Louisiana LNG and Beyond: Tracking the Gulf’s LNG Pipeline
New terminals and expansions will create jobs, strengthen U.S. export leadership, and deliver global energy security from Louisiana’s LNG corridor.
The next 3–5 years will be a pivotal period for LNG development along the U.S. Gulf coast with Louisiana, and adjacent Mississippi, hosting a wave of new liquefaction terminals and export expansions. Major LNG projects in Louisiana and Mississippi are advancing through permitting, engineering and construction phases.
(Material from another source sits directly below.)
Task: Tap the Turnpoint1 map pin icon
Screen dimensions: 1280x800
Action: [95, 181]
These developments will extend U.S. export capacity and anchor regional industrial ecosystems.
Commonwealth and Cameron LNG
Among the headline projects is Commonwealth LNG, a 9.5 Mtpa export terminal on the west bank of the Calcasieu Ship Channel in Cameron Parish, Louisiana.
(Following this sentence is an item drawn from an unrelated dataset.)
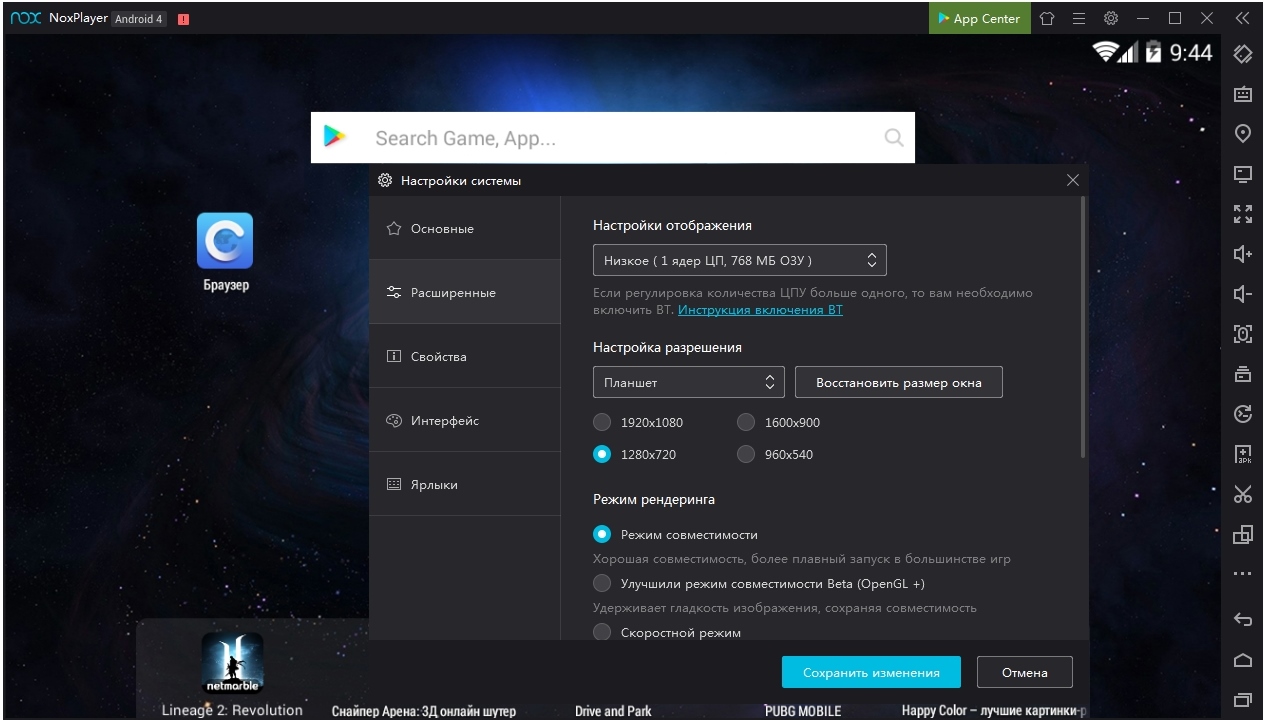Open the Инструкция включения ВТ link
The width and height of the screenshot is (1264, 720).
(760, 310)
Commonwealth LNG has secured FERC’s final approval and is targeting a final investment decision later in 2025, with first production slated for 2029. Commonwealth is pursuing an engineering-modular approach intended to reduce field labor exposure and compress schedule risk.
Meanwhile, the Cameron LNG expansion phase is under active development. The additional train(s) will expand an already mature export hub along the Calcasieu channel, reinforcing local supply, pipeline interconnectivity, and fabrication demand. The expansion dovetails with broader Gulf-coast export capacity growth.
Monkey Island LNG
Another emerging opportunity is Monkey Island LNG, a multi-phase liquefaction project in Cameron Parish. The developer has contracted McDermott under a Master Services Agreement to lead front-end engineering and execution planning, with engineering and permitting set to begin in 2026.
The project envisions up to five liquefaction trains (each ~5 Mtpa), with later expansion to ~26 Mtpa. Monkey Island has selected ConocoPhillips’ optimized cascade technology for its liquefaction process. The first production is targeted for the early 2030s.
Baja LNG (Mexico)
Baja LNG (in Mexico, leveraging Gulf-source gas) remains another relevant reference point for cross-border export ambition, offering a potential complement to U.S. Gulf terminals by accessing Pacific markets with shorter shipping distances. While not U.S.-based, its development remains relevant to Gulf export dynamics and trade flows.
These new and expanding facilities will carry substantial regional and national impact.
Locally, they will spur demand for marine services, heavy fabrication, modular construction yards, pipeline hookups, and skilled workforce deployment across coastal Louisiana and Mississippi.
On a macro level, these projects strengthen the U.S. role as a flexible global LNG supplier, increase resilience in gas supply chains, and influence competitive dynamics in global gas pricing.
“OGCS is excited to bring proven experience to these new and developing initiatives,” says Ed Comiskey, Executive Vice President, OGCS Americas. “Our expertise and long-term commitment to Louisiana LNG shows how OGCS is delivering real value in real time.”
“Our team is ready to support clients through commissioning, contractor coordination and the critical early-operations phase, with specialist manpower and services for every stage.”
“From workforce mobilization to commercial services on complex EPC scopes, OGCS will help owners and contractors convert plans into delivered capacity, safely and efficiently,” he adds.